-- Provided records follows --

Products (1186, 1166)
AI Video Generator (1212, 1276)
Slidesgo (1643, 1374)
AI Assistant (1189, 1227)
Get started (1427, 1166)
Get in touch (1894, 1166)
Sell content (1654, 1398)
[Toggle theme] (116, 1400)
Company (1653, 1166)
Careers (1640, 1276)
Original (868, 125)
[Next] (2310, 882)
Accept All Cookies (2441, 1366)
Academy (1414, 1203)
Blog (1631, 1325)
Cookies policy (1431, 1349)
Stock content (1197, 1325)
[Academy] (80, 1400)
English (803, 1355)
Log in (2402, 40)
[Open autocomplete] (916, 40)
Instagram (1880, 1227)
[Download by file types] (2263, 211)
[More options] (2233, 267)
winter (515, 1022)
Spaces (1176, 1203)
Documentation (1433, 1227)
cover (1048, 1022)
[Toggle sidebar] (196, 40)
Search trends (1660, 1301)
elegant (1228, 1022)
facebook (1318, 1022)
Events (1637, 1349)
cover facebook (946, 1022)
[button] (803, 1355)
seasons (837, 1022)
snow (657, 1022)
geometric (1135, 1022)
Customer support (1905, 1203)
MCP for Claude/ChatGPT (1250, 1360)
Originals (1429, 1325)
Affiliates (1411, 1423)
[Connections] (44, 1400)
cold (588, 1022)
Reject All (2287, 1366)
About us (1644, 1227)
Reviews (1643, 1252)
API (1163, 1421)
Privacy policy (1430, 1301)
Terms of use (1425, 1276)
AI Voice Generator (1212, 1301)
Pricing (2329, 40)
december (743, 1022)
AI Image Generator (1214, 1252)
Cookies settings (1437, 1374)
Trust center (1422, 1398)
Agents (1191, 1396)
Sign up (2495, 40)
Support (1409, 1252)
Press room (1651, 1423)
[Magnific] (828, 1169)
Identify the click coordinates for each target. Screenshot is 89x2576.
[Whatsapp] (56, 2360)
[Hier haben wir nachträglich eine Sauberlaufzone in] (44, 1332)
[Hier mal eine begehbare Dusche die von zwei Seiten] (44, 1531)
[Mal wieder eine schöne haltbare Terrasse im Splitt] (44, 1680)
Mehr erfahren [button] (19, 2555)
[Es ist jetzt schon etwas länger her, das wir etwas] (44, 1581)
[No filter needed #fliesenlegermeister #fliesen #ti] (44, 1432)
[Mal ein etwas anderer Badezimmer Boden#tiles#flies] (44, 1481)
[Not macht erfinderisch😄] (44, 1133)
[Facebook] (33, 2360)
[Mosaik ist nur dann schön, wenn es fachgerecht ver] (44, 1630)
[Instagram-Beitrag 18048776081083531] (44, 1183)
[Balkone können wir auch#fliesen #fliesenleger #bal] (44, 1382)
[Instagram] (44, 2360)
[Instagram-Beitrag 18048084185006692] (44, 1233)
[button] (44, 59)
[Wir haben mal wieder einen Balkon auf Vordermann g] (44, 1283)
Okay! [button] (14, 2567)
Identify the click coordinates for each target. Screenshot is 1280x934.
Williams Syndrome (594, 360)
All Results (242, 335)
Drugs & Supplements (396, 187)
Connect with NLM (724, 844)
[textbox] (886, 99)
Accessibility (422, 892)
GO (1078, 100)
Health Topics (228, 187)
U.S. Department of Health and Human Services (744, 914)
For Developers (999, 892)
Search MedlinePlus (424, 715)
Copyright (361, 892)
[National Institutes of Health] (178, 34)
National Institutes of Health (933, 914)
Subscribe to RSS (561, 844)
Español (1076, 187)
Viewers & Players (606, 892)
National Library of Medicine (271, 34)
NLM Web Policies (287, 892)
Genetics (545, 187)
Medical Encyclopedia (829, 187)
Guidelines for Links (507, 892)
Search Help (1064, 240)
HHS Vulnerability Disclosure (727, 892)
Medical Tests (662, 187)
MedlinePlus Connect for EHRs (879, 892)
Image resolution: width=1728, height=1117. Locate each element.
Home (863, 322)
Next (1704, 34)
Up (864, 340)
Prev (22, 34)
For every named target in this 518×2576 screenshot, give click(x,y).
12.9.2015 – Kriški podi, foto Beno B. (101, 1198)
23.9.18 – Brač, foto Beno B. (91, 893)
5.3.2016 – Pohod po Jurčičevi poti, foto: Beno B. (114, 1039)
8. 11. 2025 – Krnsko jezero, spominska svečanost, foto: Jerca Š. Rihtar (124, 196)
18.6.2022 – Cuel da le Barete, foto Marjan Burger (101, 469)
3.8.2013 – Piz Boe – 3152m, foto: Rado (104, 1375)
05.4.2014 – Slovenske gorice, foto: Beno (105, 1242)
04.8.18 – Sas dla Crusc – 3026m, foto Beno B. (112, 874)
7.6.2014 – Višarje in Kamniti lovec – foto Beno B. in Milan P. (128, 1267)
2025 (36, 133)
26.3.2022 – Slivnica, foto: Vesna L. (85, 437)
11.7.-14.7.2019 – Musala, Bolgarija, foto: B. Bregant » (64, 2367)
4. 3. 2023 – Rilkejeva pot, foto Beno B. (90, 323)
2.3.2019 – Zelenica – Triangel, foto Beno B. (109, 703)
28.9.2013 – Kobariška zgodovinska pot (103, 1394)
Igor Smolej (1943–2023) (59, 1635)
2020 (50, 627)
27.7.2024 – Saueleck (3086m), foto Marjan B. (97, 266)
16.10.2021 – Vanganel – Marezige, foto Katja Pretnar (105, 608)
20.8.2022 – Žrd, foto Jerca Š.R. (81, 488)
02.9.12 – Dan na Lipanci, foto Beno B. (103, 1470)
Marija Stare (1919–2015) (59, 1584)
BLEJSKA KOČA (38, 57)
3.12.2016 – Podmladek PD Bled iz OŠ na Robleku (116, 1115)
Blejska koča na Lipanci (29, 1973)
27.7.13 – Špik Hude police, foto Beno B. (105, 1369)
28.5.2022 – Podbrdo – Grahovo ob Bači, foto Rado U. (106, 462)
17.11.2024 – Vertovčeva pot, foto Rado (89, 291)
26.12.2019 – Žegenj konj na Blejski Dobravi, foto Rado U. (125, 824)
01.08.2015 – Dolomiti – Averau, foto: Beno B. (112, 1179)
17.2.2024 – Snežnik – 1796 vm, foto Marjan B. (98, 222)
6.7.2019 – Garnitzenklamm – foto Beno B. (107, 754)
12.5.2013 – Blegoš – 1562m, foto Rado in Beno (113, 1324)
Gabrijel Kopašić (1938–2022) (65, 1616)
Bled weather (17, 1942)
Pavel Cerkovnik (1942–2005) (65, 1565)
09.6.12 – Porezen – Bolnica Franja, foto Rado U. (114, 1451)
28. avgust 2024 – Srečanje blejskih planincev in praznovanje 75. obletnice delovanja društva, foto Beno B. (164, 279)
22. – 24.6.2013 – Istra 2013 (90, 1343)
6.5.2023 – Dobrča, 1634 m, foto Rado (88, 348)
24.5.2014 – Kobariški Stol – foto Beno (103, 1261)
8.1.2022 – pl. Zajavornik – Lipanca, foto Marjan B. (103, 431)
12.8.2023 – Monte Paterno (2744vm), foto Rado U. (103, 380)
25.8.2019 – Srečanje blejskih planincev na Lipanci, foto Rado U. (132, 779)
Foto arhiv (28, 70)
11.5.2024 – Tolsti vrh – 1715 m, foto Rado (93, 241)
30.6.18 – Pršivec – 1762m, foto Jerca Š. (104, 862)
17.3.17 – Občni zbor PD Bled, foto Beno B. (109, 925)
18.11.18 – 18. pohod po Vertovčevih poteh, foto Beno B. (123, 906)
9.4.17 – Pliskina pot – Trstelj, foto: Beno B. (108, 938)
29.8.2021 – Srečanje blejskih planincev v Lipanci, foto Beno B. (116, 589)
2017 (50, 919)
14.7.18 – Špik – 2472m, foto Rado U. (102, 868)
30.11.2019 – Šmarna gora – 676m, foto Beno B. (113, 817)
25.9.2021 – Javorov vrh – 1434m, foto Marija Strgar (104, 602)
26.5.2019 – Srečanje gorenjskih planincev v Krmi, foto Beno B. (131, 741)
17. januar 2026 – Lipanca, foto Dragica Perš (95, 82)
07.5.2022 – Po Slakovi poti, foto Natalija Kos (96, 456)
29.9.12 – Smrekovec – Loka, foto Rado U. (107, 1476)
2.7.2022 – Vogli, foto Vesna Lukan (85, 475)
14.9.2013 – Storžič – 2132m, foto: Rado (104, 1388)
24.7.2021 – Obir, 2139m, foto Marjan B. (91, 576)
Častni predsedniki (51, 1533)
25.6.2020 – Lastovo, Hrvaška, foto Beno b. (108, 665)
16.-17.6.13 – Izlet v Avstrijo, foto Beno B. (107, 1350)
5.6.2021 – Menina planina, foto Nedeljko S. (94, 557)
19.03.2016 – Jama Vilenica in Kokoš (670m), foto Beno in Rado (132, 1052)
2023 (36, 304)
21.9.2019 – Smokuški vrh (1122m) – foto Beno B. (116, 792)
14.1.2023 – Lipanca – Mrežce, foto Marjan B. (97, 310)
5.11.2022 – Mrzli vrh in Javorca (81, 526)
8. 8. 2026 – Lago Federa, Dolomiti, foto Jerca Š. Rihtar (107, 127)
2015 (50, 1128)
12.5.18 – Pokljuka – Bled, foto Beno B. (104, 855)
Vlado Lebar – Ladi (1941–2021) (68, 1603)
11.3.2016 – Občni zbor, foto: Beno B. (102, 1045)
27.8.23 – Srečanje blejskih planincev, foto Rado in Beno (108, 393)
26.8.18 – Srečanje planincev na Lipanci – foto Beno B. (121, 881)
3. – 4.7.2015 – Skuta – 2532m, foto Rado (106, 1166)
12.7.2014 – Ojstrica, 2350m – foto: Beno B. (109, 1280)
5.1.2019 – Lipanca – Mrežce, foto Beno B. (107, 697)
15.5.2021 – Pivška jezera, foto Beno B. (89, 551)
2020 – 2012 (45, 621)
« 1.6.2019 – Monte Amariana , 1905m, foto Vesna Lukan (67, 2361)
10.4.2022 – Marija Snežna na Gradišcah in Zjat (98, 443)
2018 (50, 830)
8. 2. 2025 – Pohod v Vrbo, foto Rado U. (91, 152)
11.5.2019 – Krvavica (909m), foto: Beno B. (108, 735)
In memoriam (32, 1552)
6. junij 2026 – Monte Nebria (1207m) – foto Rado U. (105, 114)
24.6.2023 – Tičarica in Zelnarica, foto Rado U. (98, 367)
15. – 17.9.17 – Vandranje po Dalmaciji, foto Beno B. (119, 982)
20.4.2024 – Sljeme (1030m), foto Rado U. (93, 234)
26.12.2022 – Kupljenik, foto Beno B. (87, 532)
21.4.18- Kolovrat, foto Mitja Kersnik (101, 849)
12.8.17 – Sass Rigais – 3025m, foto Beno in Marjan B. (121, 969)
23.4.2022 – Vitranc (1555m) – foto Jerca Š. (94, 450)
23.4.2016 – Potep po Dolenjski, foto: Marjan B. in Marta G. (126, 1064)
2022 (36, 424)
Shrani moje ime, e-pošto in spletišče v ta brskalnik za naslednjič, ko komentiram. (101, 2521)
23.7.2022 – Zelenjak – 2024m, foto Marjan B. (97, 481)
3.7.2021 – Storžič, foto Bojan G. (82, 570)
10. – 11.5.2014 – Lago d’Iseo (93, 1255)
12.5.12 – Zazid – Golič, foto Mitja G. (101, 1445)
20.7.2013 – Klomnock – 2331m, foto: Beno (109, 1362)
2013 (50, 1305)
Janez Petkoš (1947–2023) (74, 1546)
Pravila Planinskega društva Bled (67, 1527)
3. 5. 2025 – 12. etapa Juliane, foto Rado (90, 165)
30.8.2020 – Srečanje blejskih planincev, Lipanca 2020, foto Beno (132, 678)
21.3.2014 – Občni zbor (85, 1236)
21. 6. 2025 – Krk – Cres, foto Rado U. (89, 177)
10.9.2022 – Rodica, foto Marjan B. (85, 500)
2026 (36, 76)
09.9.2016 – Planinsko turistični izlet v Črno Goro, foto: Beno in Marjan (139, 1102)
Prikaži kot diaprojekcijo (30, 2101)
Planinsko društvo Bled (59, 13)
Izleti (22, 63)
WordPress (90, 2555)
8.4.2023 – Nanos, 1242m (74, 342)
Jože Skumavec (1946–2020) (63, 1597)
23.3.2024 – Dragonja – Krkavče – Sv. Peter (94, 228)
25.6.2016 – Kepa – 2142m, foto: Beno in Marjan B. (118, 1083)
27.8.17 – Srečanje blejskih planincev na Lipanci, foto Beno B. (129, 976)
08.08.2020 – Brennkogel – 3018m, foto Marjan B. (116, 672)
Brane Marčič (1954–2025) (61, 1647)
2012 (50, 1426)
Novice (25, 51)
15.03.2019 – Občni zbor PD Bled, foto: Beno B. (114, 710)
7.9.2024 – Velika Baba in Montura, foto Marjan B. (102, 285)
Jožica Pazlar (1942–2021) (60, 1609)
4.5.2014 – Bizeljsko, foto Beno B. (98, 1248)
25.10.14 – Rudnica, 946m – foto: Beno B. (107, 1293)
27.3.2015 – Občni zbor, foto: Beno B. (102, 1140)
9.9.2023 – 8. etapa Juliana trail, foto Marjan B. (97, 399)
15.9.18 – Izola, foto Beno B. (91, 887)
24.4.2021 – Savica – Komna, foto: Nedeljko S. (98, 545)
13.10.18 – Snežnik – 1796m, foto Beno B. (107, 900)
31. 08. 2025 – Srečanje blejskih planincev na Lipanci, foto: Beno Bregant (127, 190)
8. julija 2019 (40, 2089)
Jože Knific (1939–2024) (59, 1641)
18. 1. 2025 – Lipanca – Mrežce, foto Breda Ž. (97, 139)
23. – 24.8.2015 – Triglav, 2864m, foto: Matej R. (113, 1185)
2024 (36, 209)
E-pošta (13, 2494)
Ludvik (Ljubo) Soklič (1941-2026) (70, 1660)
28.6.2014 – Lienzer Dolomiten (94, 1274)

-- Provided records concluded --

Your objective »
Exactly how many lines in the data above hold "wieder"? State that number only.

Task result »
2